I am not asking what the previous law was, but how you would distinguish between the two, whether legislatively or via precedent.
New York Times v. Sullivan is actually a very bad illustration of your point. The Court was not asked, and did not decide, whether the freedom of the press extended to the New York Times under its auspices as a media corporation. Most of the time (except, of course, with the Roberts Court’s handling of Citizens United), the Court refrains from answering questions not presented by the litigants. The Court assumed the New York Times’ protection because no one challenged it (at least, per my skimming of the opinion. Quote a portion of it if I’m wrong.)
As to the distinction I would make (though, of course, I do not speak for everyone who disagrees with the conservative majority in Citizens United, or even the dissent): I would follow what I’ve already said before: there is no right to any particular form of association, so long as the basic right to associate for purposes of speech is not unduly limited. Thus, in settings where the corporation is the only effective way to associate for a type of speech, the owners of the corporation are protected in their association. In settings where there are other effective ways of reaching the same goal, the owners of the corporation are not protected in that particular association.
I suspect that media corporations such as the New York Times or CBS or FOX News would pass muster under this standard: Large scale media efforts such as those would be almost impossible without the organizational structure provided by the corporate form. The same logic would probably apply to non-profit advocacy corporations: they are almost identical to media corporations, except that they take a more obvious point of view.
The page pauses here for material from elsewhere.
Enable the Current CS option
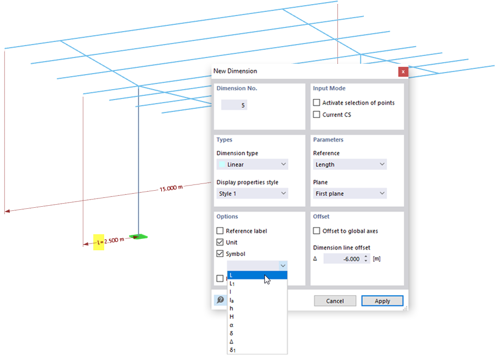 317,115
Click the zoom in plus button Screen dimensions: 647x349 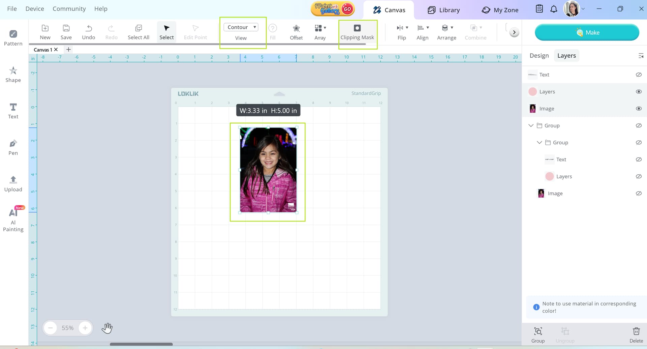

If the only speech at issue is the occasional advertisement for a political candidate, however, I doubt that the corporate form would often be necessary to promote the speech of the owners. It’s possible–again, I’m not an expert in business organization. However, Congress could relatively easily justify a strict wall between corporate funds invested for the purposes of political speech and funds invested for other purposes, as that would not limit the ability of any of the shareholders who wished to speak to do so.
Your question about GE’s ability to “speak” through NBC is based on the fallacious assumption that GE or NBC are doing the speaking. As Professor Somin has pointed out, the right to speak belongs to the owners of the corporations, not the corporations. So, if the shareholders of NBC have the right to speak, and they have a contract with GE whereby they have to express certain opinions of GE’s shareholders, then that is legitimate.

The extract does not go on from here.